BP plans to drill the NK-15A injection well at the Raven field to target the South Fault Block at the field, at which point the existing NK-65A well would be converted to a producer from the Sag River formation “to recover remaining resource in that area.”
The company drilled the NK-38B sidetrack of the existing NK-38A sidetrack into an unswept portion of the Ivishak reservoir at Raven in 2016 and returned the NK-65A well to injection. The company drilled the NK-14B development well in March 2017, during the previous development year, to delineate the outer boundaries of the Raven oil pool.
BP made no firm drilling commitments at the Niakuk field for the current year, although the company said potential drilling targets are “continually being evaluated.” The company performed non-rig workover projects on the NK-42 and NK-09 wells in 2016.
BP also made no firm drilling commitments at the Point McIntyre field for the current year, but it expects improved production and operations from the largest field in the area after restoring the suspended Point McIntyre pipeline into Gathering Center 1 last year.
BP said that the results of the North Prudhoe seismic survey, and other technical assessments, could improve ongoing studies at North Prudhoe Bay and West Beach.
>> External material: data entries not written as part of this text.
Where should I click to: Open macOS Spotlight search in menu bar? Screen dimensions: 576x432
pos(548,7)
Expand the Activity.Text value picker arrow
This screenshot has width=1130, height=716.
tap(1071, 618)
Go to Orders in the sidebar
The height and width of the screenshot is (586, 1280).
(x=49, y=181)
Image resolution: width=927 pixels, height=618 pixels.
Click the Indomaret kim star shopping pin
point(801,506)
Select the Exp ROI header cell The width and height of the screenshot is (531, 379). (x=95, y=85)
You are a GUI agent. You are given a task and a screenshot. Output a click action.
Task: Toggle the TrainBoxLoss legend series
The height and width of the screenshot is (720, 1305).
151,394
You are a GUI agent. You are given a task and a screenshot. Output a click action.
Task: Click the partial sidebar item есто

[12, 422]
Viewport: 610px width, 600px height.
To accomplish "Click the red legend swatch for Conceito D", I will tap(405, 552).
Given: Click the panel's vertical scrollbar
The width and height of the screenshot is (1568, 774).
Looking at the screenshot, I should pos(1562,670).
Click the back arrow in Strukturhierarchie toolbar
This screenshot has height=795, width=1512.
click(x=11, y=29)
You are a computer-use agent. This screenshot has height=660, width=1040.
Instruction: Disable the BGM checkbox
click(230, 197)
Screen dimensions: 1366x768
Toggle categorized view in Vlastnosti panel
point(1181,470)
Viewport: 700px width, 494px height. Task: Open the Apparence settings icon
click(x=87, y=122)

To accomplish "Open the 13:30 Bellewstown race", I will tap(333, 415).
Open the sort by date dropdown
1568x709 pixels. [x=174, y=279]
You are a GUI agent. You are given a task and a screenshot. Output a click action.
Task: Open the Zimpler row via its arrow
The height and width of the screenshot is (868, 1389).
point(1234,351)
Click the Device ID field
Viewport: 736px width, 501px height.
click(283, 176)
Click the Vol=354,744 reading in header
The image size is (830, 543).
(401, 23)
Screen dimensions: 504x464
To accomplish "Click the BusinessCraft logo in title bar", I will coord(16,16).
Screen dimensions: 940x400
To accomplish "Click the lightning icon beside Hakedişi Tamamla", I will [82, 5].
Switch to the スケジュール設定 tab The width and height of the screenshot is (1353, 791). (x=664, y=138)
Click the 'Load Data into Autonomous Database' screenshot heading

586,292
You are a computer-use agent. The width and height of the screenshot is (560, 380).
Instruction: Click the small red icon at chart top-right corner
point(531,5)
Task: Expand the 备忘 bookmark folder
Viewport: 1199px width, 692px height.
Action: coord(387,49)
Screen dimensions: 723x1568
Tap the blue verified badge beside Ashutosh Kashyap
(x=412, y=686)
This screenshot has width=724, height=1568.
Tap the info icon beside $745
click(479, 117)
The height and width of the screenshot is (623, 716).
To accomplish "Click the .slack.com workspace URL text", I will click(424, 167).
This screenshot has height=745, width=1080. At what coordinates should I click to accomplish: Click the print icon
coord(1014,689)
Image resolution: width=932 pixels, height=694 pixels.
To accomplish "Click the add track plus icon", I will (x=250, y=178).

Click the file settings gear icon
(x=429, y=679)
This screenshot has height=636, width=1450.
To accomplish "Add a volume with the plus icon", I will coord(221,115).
Western SatellitesAfter a year of strong production growth in 2016, the five fields that make up the Western Satellites at the Prudhoe Bay unit all experienced declines this past year.
Aurora produced 4,696 barrels of oil per day in the year ending June 2017, down from 6,303 bpd the year before and up from 4,305 bpd during the 2014-15 reporting year.
BP brought the S-113BL1 well online in the second half of 2016 and performed a workover at the S-109 well in the first quarter of this year. The company also performed 42 workover operations at Aurora during the reporting year - only four added production.